C’est sans doute dans ce sens profond de la vie que le réalisme de M. Arnold Bennett trouve la source de son pathétique. ! Il nous par le quelque part de la vaste mélancolie que recèle la vie, « the vast inhérent mêlancholy of life. » Il y a une tragédie au fond de chaque existence et le paisible boutiquier Samuel Povey lui-même n’échappe pas à cette loi de nos destinées. Avec l’acharnement d’un esprit borné et d’un cœur droit, Samuel s’est voué à sauver un cousin dont la vie facile, et qui lui en avait imposé d’abord, a fini par un désastre : un meurtre suivi d’une condamnation capitale.
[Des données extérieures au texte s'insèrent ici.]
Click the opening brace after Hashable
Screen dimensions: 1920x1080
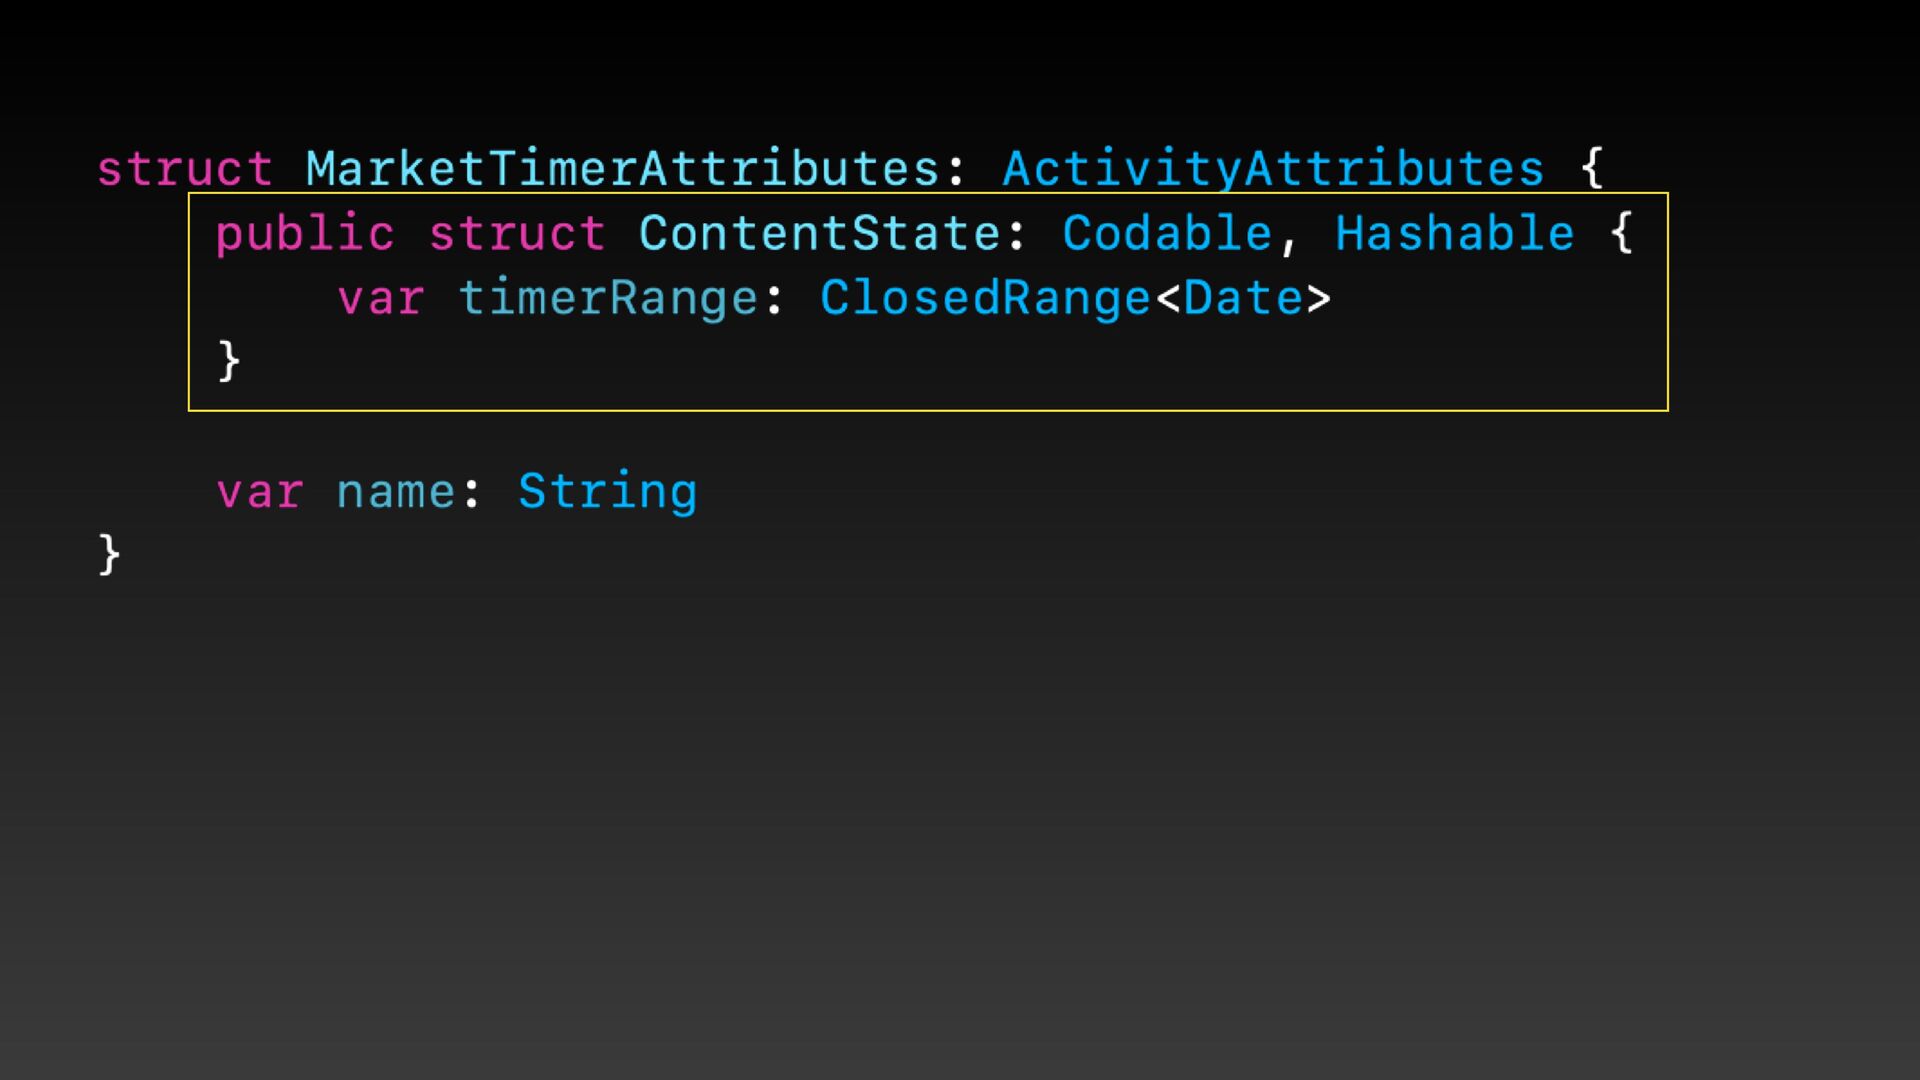(x=1622, y=234)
Il a mis au service de ce dessein toute l’énergie que peut donner une idée fixe ; il a négligé ses affaires, sa santé, il a commis toutes les imprudences et les a payées de sa vie. Ce ne fut qu’un incident, un accident à peine remarqué dans la réaction qui suivit la fièvre où cette affaire avait plongé la cité. « D’ailleurs, Samuel Povey n’avait jamais pu s’imposer aux bourgeois. » Et l’auteur fait en ces termes son oraison funèbre :

Il manquait d’individualité. C’était un petit personnage. J’ai souvent ri de Samuel Povey. Mais je l’aimais et le respectais. C’était un très honnête homme. J’ai toujours été heureux de penser que, pour la fin de sa vie, la destinée s’empara de lui et dévoila à notre observation la veine de grandeur qui court à travers chaque âme, sans exception. Il embrassa une cause, la perdit, et en mourut.